The Center also designs its program to encourage active participation and respect the dignity of each child. Part of this design is using equipment that enables children to be upright and gives them agency to make their own choices and direct their own movements rather than be pushed in a wheelchair by an aide. Especially as children reach young adulthood, it also includes gear that can make it possible to use the toilet in private rather than face the indignity of being diapered in public or behind a curtain. These design choices protect individuals’ autonomy and self-respect.
This approach has profound implications for the entire family of a person with special needs. Countless times I’ve heard heartbreaking stories of parents who day in and day out lift their child from a wheelchair into a car or onto a commode or into a tub, knowing that with each passing year their ability to perform these lifts is eroding. Their aging backs are no match for their children’s growth, and they wonder, “Who will do this once we can no longer?” I have seen relief flood their faces when they see what the right equipment can do for their children, teaching them to bear weight, to stand upright, to pivot in place, and often – most powerfully – to walk independently.
But one major obstacle remains for far too many families. Because of America’s patchwork healthcare and health insurance systems, getting coverage for needed medical care and equipment can be excruciatingly onerous. I hear many desperate stories of months-long struggles to get insurance companies, private or public, to approve coverage for life-changing equipment. I hear stories of insurance denials that are mindless at best, heartless at worst. I also hear about the unique terror associated with the “disability cliff,” that abrupt change in funding streams for all services that occurs, usually at age twenty-two, when a disabled adult is no longer eligible for special education under the public school system.

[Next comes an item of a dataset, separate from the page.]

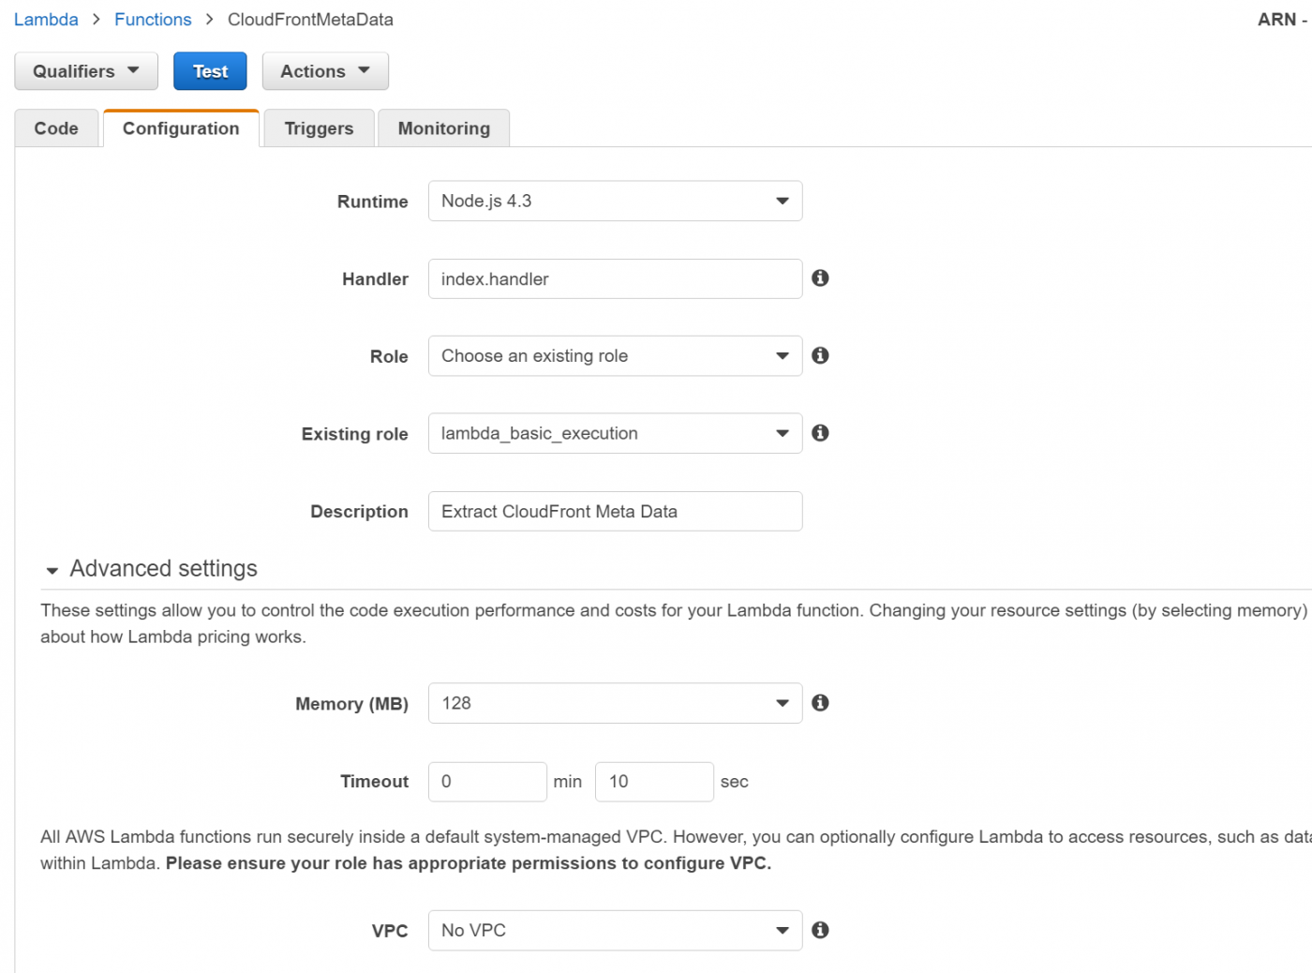The height and width of the screenshot is (973, 1312).
Task: Switch to the Triggers tab
Action: 319,128
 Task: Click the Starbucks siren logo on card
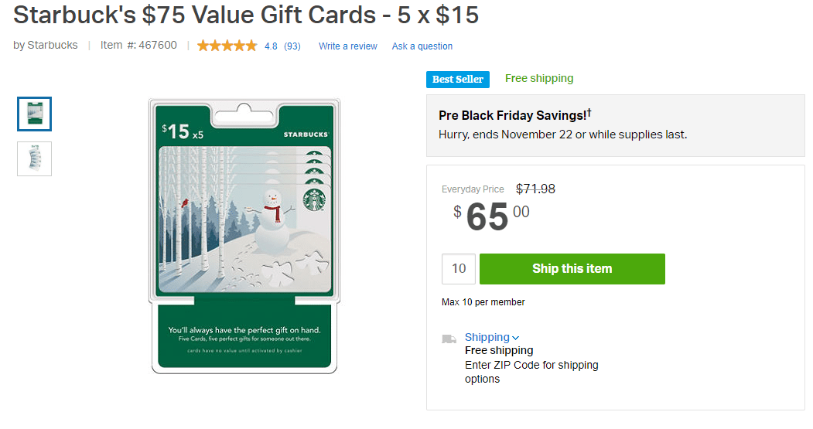(x=314, y=200)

We drastically need a different national solution that will make services available for those without insurance coverage or sufficient private funds. So while we celebrate the progress we’ve made, we are constantly reminded there is still far to go. Closing institutional hellholes was one among many battles for the rights and dignity of the disabled. But we have hope; it comes from the small army of clinicians, technicians, and aides who work outside the public eye delivering care.
When we witness situations that offend our sensibilities we can choose to turn our heads or to speak out. My own small efforts at advocacy today draw their strength and purpose from those who went before us, people like Durgin or Geiger who acted in the shadows, or like Rivera and the Kennedys who reached a national audience. Neither Durgin nor Geiger, toiling in those remote human warehouses, could have known their solitary protests would have lasting effect. But surely both would have marveled at the thread running through decades, connecting their youthful outrage to the Bruderhof, which they both joined, and to Rifton, where they helped craft equipment to improve the lives of people with disabilities.
That thread extends to the present. In a happy coincidence, I find myself today working alongside Durgin’s youngest son Sam, himself disabled from birth, who is a brilliant product designer.